WHAT TO DO = Reproduce the passage on Marathon in Greek mythology word for word, from its first sentence to its last.

PROVIDED PASSAGE =

——

In Greek mythology, Marathon (), also Marathos or Marathus may refer to the same or four distinct characters who gave his name to Marathon, a town in Attica. 

 Marathus, the 14th king of Sicyon who reigned for 20 or 30 years. His predecessor was Marathonius and himself was succeeded by Echyreus, otherwise unknown. During his reign, Zeus slept with Io, the daughter of Iasus, and Cecrops founded Athenai in Euboea which was also called Diada or as Euboeans called it as Orchomenon. Marathus may be similar with the below Marathon.

——

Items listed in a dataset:
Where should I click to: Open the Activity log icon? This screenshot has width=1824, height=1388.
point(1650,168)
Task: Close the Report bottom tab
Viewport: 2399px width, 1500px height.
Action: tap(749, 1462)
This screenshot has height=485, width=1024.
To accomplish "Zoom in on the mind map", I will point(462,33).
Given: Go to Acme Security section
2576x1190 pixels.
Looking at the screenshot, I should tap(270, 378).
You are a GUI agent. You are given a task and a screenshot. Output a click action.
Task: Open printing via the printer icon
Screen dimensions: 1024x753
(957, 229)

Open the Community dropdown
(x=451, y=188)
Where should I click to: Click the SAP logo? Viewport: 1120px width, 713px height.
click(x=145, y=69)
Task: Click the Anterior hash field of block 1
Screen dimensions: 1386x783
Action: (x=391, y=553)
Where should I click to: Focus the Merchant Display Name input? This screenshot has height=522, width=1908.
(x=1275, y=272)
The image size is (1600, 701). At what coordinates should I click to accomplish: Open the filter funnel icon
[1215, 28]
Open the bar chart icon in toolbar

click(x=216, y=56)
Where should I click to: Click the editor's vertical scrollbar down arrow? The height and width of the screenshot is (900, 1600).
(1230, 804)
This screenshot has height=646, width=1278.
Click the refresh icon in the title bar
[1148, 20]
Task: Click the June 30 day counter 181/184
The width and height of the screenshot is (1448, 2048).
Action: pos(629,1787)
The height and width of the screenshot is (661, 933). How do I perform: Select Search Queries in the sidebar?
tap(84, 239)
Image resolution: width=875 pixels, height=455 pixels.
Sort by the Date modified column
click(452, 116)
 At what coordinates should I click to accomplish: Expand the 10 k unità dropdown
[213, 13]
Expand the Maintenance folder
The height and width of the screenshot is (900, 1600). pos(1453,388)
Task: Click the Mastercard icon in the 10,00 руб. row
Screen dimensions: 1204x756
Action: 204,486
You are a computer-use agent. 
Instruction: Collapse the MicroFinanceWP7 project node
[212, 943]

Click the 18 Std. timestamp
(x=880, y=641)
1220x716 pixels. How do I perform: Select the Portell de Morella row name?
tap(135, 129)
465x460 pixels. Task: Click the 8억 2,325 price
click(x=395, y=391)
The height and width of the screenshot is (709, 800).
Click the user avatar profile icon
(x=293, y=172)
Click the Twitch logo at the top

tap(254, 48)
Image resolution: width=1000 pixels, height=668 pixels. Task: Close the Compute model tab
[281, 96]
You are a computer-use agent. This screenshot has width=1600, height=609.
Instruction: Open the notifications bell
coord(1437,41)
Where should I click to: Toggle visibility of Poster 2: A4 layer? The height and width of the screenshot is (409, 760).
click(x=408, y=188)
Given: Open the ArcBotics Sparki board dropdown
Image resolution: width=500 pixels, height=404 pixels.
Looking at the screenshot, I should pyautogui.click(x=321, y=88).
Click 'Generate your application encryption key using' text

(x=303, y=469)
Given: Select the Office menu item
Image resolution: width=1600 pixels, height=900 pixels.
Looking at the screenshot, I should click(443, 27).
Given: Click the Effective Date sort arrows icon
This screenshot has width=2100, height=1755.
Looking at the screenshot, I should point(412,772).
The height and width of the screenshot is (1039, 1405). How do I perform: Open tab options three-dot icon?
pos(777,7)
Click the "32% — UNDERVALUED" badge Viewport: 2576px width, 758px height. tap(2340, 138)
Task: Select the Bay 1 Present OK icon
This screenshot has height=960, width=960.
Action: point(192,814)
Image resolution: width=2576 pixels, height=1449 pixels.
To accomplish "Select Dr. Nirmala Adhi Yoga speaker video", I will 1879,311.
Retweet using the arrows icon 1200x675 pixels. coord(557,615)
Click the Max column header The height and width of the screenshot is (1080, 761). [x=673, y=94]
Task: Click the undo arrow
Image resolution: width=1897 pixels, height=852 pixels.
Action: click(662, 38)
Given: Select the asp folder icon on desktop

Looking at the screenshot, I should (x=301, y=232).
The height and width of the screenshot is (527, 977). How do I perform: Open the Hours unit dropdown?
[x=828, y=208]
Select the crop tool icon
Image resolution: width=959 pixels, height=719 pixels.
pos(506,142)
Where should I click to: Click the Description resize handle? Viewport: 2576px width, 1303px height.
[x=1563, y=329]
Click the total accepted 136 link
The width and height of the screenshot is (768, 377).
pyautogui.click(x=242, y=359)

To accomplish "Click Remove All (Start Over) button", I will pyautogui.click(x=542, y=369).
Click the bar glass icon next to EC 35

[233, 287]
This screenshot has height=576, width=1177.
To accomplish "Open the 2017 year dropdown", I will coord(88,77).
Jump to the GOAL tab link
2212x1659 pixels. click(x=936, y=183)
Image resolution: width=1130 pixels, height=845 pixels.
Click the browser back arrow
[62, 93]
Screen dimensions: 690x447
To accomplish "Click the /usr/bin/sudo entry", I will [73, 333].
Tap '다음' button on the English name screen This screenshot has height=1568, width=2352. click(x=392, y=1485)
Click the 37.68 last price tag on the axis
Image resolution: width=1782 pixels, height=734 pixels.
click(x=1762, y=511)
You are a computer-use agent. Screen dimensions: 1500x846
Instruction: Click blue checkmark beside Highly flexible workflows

——

FINAL RESULT =
In Greek mythology, Marathon (), also Marathos or Marathus may refer to the same or four distinct characters who gave his name to Marathon, a town in Attica. 

 Marathus, the 14th king of Sicyon who reigned for 20 or 30 years. His predecessor was Marathonius and himself was succeeded by Echyreus, otherwise unknown. During his reign, Zeus slept with Io, the daughter of Iasus, and Cecrops founded Athenai in Euboea which was also called Diada or as Euboeans called it as Orchomenon. Marathus may be similar with the below Marathon.